First Desertec reference project in Morocco
In February 2011, despite or perhaps even because of the upheavals in the Arab world, the Desertec Industrial Initiative announced a first call for tenders for a 500 megawatt (MW) reference project in Morocco: the plan is to generate 400 MW from concentrated solar power (CSP) and 100 MW in a photovoltaic power station. However, Dii will be neither investing in nor operating the power stations. What financing considerations are there for the projects that have been announced? The proposed export figures provide the answer: 80 per cent of the larger CSP share, which will, above all, be capable of providing baseload power, is to be exported; the smaller, photovoltaic share, which will also be suitable for decentralised use, is to be consumed predominantly in Morocco. This makes it clear that Article 9 of the EU’s RES Directive is to apply, which means that Europe will be the main beneficiary of the projects. From the development standpoint, however, Desertec’s aim should not be to supply electricity to Europe, but to meet the development requirements of the South, since the non-EU Mediterranean countries are in great need of development, and one of the prerequisites for development is energy.

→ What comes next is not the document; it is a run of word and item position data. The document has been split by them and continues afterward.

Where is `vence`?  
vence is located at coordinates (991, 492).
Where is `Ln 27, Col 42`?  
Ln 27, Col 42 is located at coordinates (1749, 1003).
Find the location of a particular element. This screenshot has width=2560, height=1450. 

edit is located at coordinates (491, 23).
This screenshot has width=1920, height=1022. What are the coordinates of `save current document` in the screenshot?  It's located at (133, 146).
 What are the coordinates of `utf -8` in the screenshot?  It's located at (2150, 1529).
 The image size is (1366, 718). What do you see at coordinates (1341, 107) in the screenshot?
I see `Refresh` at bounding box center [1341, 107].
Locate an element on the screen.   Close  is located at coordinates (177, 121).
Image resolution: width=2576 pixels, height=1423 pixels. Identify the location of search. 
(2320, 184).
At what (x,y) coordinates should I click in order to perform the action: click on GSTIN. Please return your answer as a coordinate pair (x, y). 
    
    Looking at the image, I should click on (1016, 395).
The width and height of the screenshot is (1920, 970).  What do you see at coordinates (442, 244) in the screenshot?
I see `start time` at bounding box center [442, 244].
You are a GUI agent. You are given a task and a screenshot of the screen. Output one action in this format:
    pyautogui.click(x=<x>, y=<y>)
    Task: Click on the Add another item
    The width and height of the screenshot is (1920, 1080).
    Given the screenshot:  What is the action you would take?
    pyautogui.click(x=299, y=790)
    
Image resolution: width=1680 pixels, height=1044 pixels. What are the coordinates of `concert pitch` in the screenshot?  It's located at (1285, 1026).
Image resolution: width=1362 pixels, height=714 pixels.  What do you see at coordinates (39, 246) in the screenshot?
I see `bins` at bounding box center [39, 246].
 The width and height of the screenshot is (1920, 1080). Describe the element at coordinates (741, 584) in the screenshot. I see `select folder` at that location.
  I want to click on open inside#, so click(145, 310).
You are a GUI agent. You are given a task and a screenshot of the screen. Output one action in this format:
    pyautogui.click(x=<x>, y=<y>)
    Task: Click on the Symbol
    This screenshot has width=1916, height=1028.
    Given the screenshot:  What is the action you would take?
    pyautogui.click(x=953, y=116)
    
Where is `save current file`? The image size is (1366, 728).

While, then, the budgets for the subsidisation of conventional energies, inflated by the political changes in the Arab world, are hampering the financing of RES projects geared to supplying energy to the MENA countries, the nuclear disaster in Japan will, on the whole, accelerate the expansion of renewable energy sources. But even in the future the financing of RES projects and the marketing of their output in developing countries will be obstructed by the high subsidies on fossil energy sources and the absence of a favourable investment environment. The hope associated with the establishment of the private-sector Desertec consortium, that RES projects in developing countries will become normal business transactions in the future rather than typical development projects, dependent on concessionary financing by the development banks or on official development assistance, has yet to be fulfilled.
What we need: intensified energy partnerships with the emerging and developing countries
The Desertec project is exemplary in one respect: it meets the demand from the development community to involve companies from the South from the outset. Now everyone must do their homework: subsidies for conventional energy sources must be reduced rather than raised and, as decided at the Pittsburgh G-20 Summit, phased out altogether. The capital-intensive renewable energy sources need a clear legal and investment environment so that their expansion may be stepped up, with a view both to their replacing fossil and nuclear energies in the medium to long term and to achieving the necessary climate protection targets. And finally, the countries of the South need access to innovative energy generation capacities for the development of sustainable energy infrastructure.
By Matthias Ruchser, German Development Institute / Deutsches Institut für Entwicklungspolitik (DIE).